START Data records

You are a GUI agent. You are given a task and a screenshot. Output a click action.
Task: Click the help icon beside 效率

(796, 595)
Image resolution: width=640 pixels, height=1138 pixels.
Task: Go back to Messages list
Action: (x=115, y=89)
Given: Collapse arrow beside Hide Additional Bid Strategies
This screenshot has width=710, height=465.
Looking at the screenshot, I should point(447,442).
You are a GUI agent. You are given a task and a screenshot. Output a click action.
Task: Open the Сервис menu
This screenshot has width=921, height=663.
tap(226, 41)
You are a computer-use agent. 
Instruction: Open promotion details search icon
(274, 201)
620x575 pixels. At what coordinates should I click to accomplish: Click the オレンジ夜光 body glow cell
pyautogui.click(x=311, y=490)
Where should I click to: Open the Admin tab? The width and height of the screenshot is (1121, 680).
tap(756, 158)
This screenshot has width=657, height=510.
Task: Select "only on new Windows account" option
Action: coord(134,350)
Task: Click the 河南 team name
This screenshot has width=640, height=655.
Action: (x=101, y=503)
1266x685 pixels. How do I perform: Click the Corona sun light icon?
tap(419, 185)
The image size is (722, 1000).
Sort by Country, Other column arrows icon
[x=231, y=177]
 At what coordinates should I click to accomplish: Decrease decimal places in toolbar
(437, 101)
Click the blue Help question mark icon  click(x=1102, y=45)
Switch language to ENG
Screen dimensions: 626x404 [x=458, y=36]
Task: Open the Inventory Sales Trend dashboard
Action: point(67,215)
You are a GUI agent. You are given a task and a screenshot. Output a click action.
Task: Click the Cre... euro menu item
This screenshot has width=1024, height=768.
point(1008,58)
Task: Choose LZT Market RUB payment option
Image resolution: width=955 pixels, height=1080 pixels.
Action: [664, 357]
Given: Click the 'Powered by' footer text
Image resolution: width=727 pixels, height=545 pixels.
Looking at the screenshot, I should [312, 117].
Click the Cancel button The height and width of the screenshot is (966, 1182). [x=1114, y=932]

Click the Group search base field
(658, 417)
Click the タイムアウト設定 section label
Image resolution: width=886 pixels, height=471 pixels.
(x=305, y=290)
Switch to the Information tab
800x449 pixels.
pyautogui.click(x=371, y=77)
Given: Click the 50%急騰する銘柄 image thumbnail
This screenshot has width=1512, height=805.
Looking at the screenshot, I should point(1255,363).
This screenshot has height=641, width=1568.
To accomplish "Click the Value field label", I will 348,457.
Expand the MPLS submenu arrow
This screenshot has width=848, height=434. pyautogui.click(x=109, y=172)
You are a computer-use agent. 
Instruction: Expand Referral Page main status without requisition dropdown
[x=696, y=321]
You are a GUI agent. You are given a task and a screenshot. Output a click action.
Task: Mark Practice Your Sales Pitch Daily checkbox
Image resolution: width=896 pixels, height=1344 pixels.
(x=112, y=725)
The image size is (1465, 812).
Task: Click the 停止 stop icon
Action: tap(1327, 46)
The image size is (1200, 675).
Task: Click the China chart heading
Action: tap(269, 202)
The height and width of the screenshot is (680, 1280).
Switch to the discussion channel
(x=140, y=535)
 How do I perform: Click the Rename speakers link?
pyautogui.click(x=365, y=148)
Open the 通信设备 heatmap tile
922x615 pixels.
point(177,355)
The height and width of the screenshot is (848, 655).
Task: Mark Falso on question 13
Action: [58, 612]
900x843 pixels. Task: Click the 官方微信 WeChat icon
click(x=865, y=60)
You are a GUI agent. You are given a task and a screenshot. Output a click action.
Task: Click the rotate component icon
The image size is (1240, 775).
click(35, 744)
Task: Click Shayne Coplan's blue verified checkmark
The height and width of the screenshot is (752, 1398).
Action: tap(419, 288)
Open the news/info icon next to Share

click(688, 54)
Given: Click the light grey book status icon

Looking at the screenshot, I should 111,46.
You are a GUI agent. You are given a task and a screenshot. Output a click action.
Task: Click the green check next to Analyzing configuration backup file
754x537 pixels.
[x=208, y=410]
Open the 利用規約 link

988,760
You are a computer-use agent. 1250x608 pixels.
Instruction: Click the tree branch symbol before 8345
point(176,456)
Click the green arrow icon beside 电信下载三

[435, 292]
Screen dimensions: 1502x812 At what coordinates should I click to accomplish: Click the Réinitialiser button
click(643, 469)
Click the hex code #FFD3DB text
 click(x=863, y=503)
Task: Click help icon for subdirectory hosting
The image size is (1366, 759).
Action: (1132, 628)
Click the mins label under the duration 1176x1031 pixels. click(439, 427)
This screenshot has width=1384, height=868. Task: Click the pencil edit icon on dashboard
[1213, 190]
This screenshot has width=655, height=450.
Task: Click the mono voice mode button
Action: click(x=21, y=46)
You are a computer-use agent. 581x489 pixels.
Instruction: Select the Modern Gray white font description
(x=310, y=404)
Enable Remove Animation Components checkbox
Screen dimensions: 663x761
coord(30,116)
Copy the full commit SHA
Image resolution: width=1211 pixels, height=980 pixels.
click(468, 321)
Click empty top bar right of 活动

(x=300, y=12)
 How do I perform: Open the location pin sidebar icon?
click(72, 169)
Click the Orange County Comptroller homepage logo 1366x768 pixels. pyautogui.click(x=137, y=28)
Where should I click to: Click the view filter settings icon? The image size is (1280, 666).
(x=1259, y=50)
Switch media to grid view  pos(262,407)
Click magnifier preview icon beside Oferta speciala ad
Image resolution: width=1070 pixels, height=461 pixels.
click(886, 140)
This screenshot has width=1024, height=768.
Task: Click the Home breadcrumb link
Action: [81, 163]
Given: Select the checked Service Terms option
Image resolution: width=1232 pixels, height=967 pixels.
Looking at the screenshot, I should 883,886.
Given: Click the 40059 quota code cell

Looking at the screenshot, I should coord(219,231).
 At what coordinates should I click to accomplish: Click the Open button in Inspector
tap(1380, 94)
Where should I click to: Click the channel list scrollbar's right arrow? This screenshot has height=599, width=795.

END Data records

- **Work to complete**
Would you please repeat exactly the lines above, starting at the line with "This screenshot has height=641, width=1568." and stopping at the line with "Task: Click Shayne", both included?

- **Solution to the problem**
This screenshot has height=641, width=1568.
To accomplish "Click the Value field label", I will 348,457.
Expand the MPLS submenu arrow
This screenshot has width=848, height=434. pyautogui.click(x=109, y=172)
You are a computer-use agent. 
Instruction: Expand Referral Page main status without requisition dropdown
[x=696, y=321]
You are a GUI agent. You are given a task and a screenshot. Output a click action.
Task: Mark Practice Your Sales Pitch Daily checkbox
Image resolution: width=896 pixels, height=1344 pixels.
(x=112, y=725)
The image size is (1465, 812).
Task: Click the 停止 stop icon
Action: tap(1327, 46)
The image size is (1200, 675).
Task: Click the China chart heading
Action: tap(269, 202)
The height and width of the screenshot is (680, 1280).
Switch to the discussion channel
(x=140, y=535)
 How do I perform: Click the Rename speakers link?
pyautogui.click(x=365, y=148)
Open the 通信设备 heatmap tile
922x615 pixels.
point(177,355)
The height and width of the screenshot is (848, 655).
Task: Mark Falso on question 13
Action: [58, 612]
900x843 pixels. Task: Click the 官方微信 WeChat icon
click(x=865, y=60)
You are a GUI agent. You are given a task and a screenshot. Output a click action.
Task: Click the rotate component icon
The image size is (1240, 775).
click(35, 744)
Task: Click Shayne Coplan's blue verified checkmark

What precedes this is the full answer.